#### ACTIVITY
Pull every line from the records that has the word "computer" in it.

#### DATA TO USE
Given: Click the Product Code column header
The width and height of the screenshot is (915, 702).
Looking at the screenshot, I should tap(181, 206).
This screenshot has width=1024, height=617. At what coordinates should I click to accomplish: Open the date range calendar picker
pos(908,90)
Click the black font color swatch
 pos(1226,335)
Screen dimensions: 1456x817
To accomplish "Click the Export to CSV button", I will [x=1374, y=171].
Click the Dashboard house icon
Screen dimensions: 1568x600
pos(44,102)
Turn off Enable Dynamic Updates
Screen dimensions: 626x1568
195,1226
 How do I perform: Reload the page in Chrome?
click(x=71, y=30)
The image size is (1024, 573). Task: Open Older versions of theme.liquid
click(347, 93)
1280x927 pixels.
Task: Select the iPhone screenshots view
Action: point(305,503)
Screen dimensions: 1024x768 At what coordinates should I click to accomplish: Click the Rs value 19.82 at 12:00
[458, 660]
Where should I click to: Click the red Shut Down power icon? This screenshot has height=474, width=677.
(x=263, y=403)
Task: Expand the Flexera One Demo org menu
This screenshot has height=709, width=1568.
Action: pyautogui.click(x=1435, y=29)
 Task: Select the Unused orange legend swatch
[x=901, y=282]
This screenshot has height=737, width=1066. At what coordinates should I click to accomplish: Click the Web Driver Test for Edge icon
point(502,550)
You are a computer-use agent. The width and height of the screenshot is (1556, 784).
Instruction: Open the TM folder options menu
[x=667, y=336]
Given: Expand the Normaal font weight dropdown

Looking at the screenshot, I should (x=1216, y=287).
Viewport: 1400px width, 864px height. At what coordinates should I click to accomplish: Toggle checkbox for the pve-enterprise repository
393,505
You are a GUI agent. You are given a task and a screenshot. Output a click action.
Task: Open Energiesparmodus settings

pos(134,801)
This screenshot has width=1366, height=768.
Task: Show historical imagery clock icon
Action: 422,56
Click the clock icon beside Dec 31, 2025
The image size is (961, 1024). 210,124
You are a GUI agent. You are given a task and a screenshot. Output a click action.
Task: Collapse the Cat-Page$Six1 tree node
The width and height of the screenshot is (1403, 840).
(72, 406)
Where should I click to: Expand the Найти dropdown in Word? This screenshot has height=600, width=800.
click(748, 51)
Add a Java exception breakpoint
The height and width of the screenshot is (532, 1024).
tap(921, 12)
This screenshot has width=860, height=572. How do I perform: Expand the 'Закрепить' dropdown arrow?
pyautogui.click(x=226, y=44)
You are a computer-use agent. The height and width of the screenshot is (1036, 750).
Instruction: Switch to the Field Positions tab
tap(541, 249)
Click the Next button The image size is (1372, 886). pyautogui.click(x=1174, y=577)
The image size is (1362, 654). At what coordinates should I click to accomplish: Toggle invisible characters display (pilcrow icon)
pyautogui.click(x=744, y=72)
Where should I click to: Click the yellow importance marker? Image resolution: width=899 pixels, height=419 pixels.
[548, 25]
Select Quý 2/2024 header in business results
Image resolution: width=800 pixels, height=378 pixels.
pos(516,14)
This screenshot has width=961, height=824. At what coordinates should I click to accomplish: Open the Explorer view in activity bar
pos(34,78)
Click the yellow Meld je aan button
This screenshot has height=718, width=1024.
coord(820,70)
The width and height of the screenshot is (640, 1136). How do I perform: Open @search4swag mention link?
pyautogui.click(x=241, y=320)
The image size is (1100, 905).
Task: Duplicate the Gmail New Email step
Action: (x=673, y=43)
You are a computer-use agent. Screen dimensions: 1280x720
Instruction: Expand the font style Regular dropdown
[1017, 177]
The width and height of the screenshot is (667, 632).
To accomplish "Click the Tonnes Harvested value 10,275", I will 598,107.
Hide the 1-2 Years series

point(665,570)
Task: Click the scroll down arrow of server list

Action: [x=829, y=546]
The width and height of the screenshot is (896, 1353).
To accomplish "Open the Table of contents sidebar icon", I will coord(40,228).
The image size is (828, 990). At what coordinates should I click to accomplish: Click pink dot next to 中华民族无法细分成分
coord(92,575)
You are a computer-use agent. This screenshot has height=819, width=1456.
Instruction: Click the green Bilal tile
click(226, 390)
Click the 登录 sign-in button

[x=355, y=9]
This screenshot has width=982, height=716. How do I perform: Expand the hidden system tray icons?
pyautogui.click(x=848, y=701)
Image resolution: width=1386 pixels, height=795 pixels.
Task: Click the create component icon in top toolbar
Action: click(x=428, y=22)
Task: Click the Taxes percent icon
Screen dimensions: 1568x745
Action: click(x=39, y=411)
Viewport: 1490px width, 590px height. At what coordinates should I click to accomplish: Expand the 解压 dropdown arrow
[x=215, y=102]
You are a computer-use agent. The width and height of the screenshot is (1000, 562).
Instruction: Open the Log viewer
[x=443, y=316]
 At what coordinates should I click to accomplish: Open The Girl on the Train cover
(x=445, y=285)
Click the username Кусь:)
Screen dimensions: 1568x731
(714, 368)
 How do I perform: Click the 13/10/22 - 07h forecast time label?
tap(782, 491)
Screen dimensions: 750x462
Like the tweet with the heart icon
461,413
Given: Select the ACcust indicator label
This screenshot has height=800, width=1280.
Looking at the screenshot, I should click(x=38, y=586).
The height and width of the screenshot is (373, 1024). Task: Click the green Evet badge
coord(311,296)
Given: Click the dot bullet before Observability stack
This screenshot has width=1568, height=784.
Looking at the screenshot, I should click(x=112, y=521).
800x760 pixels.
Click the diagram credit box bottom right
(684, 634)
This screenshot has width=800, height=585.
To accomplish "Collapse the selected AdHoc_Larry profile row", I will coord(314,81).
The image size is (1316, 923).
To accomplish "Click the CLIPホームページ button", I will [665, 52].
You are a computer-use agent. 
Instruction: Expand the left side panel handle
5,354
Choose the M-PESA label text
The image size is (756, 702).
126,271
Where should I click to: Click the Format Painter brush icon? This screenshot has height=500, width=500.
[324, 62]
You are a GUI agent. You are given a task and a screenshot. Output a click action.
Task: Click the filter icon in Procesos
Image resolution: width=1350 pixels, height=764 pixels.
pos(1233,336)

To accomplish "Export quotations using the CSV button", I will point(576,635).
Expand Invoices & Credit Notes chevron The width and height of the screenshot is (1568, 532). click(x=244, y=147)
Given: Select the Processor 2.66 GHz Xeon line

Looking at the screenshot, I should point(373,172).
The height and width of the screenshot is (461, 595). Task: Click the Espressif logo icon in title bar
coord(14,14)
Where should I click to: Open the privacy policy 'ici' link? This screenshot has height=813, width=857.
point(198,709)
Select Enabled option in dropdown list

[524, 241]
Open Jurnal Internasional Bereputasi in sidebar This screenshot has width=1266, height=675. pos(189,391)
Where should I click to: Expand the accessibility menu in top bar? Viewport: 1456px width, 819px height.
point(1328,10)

#### SOLUTION
You are a computer-use agent. The width and height of the screenshot is (1556, 784).
You are a computer-use agent. The height and width of the screenshot is (1036, 750).
You are a computer-use agent. Screen dimensions: 1280x720
You are a computer-use agent. This screenshot has height=819, width=1456.
You are a computer-use agent. The width and height of the screenshot is (1000, 562).
You are a computer-use agent. 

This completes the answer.